Riding The Rollercoaster of Property
Well, here we are at the end of another interesting year in property 2022 – and it’s been a real rollercoaster!
Here is an interesting graph about NZ asset classes (as at Sept 2022). You can see that we as a nation are pretty committed to property – no wonder we call it our national sport!
What surprised me is that the value of mortgages in NZ is just $341billion – that’s just 21% of the property value meaning 70% of the value is in household equity.
One of the things people have said will drive house prices down is the number of people coming off fixed rates to high(er) rates.
Currently 44% of mortgages (by value) are fixed and due to roll over next year.
That’s well down from the peak of 66% last year.
I’ve just read an interesting article by our favourite economist, Tony Alexander.
In it, he discussed why people treat the housing market so differently from other assets such as those shown above.
The main reason is that buying a house is an emotional thing, and it’s based on buying at the best price, but more importantly on how the property is going to suit your/your family’s needs.
And this means that value is hard to determine – a house’s value can vary tremendously for two different buyers.
Tony says
“This confusion between housing as an investment asset and a home means people can easily make bad decisions with regard to their buying and selling.
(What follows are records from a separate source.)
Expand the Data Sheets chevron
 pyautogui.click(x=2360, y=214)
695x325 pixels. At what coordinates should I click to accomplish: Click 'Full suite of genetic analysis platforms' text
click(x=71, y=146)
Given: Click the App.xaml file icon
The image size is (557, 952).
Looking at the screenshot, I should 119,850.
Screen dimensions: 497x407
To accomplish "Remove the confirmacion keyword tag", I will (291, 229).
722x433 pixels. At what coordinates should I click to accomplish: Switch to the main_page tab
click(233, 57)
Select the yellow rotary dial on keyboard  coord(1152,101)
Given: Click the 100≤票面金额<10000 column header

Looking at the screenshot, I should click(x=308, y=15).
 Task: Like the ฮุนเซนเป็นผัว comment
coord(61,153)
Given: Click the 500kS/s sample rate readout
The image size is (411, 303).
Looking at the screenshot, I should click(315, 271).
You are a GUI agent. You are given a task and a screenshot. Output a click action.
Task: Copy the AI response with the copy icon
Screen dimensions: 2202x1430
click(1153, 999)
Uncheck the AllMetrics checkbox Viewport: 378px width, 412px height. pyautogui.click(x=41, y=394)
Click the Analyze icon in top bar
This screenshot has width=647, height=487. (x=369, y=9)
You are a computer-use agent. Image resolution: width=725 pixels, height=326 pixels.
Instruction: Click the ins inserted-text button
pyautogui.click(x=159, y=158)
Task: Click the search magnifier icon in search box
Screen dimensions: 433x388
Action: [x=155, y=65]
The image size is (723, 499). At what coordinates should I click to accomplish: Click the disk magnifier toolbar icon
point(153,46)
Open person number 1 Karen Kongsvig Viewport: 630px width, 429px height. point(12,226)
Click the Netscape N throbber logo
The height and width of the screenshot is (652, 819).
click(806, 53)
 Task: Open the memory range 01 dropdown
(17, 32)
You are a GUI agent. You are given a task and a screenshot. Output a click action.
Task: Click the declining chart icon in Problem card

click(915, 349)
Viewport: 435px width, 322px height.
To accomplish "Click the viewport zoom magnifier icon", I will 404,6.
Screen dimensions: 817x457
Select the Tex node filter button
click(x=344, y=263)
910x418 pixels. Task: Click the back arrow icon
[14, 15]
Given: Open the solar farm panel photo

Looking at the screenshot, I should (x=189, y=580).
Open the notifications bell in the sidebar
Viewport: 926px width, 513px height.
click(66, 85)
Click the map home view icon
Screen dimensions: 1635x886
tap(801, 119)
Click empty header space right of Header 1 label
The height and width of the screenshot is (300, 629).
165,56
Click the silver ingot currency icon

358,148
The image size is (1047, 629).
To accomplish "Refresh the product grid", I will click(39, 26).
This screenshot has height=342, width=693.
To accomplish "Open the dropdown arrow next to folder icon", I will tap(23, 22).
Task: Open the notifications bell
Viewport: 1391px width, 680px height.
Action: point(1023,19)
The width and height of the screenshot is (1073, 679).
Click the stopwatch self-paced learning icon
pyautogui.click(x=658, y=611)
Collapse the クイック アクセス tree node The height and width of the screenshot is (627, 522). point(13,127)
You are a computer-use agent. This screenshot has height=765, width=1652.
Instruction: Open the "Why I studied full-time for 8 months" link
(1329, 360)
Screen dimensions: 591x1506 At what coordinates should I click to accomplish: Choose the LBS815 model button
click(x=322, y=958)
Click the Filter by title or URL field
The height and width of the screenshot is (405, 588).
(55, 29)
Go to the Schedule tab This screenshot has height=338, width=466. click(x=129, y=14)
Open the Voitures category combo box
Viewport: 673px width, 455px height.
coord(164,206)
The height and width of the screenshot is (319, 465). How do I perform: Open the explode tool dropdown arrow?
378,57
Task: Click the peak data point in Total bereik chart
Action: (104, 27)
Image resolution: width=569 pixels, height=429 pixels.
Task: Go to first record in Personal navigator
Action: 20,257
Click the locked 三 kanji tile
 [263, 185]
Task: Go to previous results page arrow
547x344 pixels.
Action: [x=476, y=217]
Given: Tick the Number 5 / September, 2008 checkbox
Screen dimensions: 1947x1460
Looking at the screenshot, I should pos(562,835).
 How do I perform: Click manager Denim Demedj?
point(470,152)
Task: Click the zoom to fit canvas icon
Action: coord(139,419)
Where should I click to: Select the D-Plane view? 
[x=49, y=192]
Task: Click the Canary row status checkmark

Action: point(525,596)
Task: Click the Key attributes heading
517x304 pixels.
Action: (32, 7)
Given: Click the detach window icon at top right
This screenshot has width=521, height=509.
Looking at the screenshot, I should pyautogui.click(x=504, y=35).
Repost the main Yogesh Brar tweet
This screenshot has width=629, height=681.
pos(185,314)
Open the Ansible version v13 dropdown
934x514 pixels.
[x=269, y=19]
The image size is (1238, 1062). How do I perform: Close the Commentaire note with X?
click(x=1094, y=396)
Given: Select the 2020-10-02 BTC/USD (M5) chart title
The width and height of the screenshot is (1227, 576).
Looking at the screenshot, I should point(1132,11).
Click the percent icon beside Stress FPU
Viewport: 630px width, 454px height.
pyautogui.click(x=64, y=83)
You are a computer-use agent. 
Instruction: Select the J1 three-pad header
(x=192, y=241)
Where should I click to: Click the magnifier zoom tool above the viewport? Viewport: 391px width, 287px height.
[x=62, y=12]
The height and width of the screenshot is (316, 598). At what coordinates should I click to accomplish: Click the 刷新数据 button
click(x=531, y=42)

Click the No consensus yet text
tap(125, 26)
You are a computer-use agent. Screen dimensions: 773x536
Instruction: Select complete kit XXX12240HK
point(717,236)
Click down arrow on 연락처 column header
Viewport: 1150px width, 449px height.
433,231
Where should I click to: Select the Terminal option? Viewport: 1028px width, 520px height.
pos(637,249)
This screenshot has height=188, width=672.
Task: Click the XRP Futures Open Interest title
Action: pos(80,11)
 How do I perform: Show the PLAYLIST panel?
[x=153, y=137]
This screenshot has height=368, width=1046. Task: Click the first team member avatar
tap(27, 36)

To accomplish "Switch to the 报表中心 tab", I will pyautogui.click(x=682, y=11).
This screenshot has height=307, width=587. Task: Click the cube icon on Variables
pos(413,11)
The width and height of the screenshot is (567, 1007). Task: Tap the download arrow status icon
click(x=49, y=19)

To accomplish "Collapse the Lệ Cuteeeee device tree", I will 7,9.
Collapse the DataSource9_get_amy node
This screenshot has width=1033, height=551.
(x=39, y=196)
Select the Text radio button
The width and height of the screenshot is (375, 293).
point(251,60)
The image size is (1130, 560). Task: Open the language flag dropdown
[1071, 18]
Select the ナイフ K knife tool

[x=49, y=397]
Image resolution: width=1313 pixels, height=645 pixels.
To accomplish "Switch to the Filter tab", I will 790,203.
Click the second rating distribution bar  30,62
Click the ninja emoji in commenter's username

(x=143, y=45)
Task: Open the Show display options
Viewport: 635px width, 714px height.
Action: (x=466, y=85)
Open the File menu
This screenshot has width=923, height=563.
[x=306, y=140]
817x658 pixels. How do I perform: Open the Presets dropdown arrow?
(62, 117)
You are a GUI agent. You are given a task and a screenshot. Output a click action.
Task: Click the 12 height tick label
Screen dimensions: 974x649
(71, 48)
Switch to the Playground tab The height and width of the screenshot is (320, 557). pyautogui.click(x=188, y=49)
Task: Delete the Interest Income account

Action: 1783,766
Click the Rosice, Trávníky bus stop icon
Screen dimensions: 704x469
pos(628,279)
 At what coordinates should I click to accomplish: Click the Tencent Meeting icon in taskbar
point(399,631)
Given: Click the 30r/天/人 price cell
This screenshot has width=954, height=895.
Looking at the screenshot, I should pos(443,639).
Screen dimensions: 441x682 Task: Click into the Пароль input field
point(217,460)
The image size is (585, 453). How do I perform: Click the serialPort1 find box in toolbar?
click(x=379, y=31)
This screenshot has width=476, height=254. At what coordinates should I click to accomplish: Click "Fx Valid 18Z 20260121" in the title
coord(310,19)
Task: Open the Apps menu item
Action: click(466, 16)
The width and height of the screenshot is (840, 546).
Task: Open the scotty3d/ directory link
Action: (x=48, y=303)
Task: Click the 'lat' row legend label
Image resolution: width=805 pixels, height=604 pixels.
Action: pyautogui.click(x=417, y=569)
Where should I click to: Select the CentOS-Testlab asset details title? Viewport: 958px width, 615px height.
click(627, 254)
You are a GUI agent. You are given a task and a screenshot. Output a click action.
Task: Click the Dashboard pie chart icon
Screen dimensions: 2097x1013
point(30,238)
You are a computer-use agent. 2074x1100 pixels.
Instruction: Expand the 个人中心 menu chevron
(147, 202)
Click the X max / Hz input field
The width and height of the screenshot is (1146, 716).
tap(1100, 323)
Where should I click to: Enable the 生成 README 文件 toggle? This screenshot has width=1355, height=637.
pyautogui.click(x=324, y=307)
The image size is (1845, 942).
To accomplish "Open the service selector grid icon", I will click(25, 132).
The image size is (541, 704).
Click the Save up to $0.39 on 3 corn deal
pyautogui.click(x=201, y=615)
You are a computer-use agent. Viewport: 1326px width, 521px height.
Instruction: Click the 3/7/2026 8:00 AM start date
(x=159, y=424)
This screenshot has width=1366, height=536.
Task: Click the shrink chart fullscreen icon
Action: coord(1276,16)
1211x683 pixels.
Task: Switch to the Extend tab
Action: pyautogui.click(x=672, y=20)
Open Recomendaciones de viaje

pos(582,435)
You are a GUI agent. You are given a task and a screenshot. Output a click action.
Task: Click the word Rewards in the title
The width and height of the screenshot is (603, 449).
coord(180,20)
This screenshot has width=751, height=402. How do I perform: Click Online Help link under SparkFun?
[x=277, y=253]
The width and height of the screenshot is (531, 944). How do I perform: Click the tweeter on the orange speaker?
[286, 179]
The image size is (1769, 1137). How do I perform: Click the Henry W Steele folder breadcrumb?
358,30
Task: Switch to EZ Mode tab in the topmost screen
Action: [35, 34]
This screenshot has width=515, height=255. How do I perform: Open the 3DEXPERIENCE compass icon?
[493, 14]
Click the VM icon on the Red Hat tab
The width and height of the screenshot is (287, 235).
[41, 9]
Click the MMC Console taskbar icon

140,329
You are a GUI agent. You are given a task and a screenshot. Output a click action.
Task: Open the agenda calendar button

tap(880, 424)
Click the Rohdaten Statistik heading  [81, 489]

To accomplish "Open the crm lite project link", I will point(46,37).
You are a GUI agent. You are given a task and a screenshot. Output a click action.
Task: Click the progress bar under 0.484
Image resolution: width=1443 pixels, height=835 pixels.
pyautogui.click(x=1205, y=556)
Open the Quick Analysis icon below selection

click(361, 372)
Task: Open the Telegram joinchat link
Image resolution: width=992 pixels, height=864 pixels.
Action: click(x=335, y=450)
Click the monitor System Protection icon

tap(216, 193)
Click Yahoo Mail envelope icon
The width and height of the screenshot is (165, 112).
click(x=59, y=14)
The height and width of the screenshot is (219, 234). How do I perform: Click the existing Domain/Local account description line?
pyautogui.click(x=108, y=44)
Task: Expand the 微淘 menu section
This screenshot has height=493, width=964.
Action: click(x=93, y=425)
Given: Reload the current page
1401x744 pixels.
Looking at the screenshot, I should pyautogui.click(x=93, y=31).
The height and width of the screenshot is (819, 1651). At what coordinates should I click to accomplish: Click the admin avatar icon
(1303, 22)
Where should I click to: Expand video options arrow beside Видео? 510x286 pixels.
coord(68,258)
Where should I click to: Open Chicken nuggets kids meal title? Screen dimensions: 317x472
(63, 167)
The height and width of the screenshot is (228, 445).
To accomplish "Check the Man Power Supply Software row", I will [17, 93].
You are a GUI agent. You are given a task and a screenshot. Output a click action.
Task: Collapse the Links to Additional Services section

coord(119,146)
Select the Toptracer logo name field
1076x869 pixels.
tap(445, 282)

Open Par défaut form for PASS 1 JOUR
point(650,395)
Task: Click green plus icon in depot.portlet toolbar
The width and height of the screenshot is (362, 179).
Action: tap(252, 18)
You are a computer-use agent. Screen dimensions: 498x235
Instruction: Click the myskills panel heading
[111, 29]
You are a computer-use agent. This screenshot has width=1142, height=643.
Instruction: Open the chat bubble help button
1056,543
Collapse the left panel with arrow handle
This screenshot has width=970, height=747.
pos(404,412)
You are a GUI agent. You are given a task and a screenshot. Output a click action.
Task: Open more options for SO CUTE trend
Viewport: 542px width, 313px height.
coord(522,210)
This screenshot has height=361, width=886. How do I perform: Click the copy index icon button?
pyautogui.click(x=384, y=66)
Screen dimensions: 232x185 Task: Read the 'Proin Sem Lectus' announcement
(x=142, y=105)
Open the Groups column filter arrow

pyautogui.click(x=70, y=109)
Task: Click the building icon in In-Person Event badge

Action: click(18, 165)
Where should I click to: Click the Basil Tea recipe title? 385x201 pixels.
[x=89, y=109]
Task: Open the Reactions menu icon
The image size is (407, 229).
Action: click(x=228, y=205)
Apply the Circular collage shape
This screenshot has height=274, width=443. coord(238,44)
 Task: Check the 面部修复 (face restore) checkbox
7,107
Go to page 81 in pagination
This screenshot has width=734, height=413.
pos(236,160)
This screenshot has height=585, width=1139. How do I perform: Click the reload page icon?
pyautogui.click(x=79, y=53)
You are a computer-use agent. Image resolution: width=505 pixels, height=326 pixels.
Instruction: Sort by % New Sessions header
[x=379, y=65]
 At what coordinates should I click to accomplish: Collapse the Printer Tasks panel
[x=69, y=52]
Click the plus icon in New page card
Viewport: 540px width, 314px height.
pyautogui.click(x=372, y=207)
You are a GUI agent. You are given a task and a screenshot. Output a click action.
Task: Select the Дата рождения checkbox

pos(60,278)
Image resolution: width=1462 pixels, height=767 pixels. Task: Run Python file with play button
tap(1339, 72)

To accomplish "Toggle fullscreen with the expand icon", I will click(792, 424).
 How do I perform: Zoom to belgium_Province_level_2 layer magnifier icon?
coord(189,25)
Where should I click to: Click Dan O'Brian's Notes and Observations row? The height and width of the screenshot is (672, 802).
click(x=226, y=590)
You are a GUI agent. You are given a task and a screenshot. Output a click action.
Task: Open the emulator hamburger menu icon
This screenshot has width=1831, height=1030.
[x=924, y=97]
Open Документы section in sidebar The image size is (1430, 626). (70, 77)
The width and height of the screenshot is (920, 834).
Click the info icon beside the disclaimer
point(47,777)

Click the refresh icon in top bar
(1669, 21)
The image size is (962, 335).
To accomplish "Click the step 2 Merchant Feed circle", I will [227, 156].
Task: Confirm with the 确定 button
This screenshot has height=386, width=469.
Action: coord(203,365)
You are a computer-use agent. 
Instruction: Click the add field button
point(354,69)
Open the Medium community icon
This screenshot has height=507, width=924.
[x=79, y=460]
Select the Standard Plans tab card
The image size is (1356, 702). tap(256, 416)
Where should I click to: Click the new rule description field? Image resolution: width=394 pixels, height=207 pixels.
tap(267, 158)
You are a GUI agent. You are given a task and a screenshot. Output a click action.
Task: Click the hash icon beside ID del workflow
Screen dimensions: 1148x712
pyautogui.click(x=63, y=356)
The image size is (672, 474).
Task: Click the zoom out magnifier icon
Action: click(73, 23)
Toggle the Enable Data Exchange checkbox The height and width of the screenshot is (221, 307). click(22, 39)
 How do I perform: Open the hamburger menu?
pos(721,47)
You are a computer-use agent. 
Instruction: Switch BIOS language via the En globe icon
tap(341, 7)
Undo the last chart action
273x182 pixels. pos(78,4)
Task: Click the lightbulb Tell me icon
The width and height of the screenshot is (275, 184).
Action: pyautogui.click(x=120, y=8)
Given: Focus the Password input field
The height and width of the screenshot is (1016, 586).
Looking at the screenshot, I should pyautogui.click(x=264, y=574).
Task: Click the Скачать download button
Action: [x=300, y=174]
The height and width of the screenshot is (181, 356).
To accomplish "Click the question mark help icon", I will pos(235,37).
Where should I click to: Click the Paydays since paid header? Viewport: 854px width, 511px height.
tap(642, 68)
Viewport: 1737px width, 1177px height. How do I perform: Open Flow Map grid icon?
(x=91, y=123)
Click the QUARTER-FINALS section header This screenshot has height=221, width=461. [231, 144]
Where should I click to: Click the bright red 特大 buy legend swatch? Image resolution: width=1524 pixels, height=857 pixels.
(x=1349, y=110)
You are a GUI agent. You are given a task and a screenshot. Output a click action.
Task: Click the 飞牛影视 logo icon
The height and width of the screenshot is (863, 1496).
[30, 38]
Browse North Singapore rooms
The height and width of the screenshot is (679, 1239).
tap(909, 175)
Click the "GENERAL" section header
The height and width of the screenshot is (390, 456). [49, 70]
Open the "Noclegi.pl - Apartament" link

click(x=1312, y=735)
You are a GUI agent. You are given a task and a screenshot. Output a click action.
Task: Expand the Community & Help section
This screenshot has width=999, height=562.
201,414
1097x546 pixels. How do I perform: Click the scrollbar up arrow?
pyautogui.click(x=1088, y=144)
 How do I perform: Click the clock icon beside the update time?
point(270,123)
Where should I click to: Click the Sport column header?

We are at one of those particular points of confusion currently.”
Who Is Buying?
Firstly, home ownership, as a percentage of the population, is currently at its lowest in almost 70 years. In the 1990’s it peaked at 73.8% (of the population owned their own home) and this dropped to 64.5% in 2013. It rose again to a high of 67.8%in 2001 but since then has trended downwards and is currently estimated to be at 63.8% by 2024.
Most of this change has come about as a result of first home buyers being unable to afford to buy into the market – especially in Auckland.
The general sentiment from agents across NZ is that there are fewer first home buyers in the market than we have seen in a long time, despite all the help (rise in price caps for First Home Grants, introduction of the First Home Partner program and First Home Loans price caps being lowered).
Unfortunately the banks’ stress tests and the increase in mortgage rates have made purchasing your first home even harder.
Given All The Above Information, Are We Any Wiser About Where House Prices Are Going?
We are still in a buyer’s market, with prices still being forced lower by a combination of more properties on the market and an ongoing rise in interest rates making buyers very wary of taking action.
You may have noticed how many properties are being passed in at auction and then appearing as ‘By Negotiation’ or with a price.
Good properties are selling quite well with the occasional auction having 5-10 bidders, but any properties with any fish hooks at all will be lucky to get anyone bidding at auction.
So while we are in this current market most people are listening to the pundits saying that prices are going to continue to fall for most of next year and this encourages them to sit on their hands.
But according to many economists (led once again by Tony Alexander) we are already at, or very close to, the bottom of the market.
So while prices may fall another 1% what we can be sure of is that mortgage rates are going to increase – what would you rather do – pay 1 or 2% more for your $1m property or pay an extra 2% interest on a slightly cheaper property for the next 5-10 years?
Selling In 2023?
If you are going to sell in the next twelve months you need to be sure you use a very good agent.
Here is some advice on selecting the right agent for your sale.
The process of deciding on an agent begins with doing some research.
Many people feel they need a local agent: Today it’s far less about which agent knows more about the area and recent sales because all of this information is available online.
What is far more important is that the agent has the key skills (sales, negotiation, marketing and technology) and a good success rate (i.e. lots of successful sales) backed up by client testimonials.
For your part, it’s also a good idea to research homes for sale in your neighbourhood – and how much they are selling for.
It’s even better to attend a few open homes, and auctions, as this will allow you to see how well the different agents conduct themselves.
Then you should get up to three different agents in to appraise your property.
Agents appraising your home will use comparable sales to provide you with an estimated selling price for your home in the current market.
Don’t allow yourself to be swayed by a flattering price.
This is a common tactic to get the listing, and once listed there will be plenty of communication on how the market is not seeing the price at that level.
An appraisal also provides an opportunity for you to ask agents what services they provide, the strategy behind their marketing and advertising campaign and what their commission fees are.
When looking into commission fees don’t let commission make up the bulk of your decision-making, as while you may want to find an agent who asks for the cheapest rate, the cheapest agent may not necessarily be the best agent.
As mentioned above: Focus on the agent’s skills and on their success rate.
A skilled agent can negotiate the final sale with one or more interested buyers, achieving the best possible outcome for what is possibly your most valuable asset.
Trying to sell your house ‘on the cheap’ is very likely to cost you significantly in the long run.